Counting only lines below that contain the string "computer", give the total as a single number.

════════════════

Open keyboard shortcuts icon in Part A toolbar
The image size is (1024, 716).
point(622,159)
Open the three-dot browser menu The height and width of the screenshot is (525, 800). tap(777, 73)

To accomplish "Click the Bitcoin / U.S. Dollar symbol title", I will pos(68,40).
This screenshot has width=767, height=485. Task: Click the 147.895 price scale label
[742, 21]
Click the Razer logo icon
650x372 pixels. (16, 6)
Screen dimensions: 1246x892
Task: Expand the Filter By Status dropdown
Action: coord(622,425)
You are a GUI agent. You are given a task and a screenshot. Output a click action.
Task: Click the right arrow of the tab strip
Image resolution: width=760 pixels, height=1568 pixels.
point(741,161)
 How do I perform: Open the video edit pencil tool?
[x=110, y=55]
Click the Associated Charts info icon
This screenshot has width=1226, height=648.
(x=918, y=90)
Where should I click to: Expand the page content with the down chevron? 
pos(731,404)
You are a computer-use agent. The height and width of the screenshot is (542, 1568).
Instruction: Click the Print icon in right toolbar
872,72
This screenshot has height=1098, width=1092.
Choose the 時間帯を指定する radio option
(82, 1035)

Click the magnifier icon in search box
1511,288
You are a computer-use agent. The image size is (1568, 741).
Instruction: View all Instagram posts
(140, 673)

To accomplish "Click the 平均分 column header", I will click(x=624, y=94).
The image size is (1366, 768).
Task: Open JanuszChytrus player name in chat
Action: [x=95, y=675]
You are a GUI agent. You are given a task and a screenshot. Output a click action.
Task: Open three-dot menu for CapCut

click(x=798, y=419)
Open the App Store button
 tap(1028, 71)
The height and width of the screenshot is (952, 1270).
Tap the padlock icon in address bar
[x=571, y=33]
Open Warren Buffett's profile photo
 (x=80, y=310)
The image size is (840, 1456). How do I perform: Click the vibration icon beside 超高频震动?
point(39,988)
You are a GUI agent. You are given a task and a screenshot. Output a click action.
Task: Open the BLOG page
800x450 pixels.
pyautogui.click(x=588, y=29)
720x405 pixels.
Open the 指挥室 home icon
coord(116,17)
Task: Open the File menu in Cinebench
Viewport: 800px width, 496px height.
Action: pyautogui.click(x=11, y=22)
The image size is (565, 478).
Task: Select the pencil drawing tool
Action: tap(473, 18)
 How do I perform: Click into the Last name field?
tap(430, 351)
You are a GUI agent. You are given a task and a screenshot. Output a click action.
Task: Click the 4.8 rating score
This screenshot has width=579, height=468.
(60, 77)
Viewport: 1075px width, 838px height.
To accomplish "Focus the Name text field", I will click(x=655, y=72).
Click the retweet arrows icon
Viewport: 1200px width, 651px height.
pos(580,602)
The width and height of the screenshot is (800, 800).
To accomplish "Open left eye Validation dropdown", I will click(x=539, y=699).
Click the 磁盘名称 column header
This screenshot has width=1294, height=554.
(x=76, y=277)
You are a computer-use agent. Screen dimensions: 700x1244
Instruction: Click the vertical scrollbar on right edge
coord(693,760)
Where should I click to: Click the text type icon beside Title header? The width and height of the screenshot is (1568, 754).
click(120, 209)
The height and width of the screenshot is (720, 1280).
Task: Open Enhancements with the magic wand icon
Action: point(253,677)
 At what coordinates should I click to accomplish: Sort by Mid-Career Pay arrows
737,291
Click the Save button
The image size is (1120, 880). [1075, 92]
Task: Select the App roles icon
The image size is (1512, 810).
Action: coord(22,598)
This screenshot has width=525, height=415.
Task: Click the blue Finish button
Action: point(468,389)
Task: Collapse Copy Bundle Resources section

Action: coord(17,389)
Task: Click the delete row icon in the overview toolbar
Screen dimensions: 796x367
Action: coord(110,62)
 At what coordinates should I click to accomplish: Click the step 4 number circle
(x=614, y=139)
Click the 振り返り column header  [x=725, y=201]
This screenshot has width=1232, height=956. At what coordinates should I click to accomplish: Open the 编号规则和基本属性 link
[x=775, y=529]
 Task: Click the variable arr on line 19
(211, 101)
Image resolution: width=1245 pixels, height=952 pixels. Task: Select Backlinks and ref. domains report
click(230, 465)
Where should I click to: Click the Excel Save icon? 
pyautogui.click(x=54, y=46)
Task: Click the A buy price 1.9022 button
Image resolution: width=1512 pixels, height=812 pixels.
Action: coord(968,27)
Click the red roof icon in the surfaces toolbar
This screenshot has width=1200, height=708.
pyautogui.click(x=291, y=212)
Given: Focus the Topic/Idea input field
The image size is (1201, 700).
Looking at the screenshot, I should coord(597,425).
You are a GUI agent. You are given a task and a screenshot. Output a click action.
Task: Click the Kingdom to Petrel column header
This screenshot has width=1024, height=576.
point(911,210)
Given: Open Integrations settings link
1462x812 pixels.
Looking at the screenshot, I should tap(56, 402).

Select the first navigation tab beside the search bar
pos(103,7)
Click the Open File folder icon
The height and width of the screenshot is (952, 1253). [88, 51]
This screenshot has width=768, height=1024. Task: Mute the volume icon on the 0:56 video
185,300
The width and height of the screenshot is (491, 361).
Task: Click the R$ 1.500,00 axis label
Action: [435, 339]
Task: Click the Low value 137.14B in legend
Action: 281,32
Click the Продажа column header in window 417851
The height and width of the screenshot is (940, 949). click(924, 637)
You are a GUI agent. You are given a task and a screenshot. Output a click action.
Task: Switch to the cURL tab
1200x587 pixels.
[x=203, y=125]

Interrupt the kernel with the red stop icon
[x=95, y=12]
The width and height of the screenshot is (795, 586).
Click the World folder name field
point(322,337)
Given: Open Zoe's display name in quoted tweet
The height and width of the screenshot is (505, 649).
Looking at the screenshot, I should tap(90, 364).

════════════════

Response: 3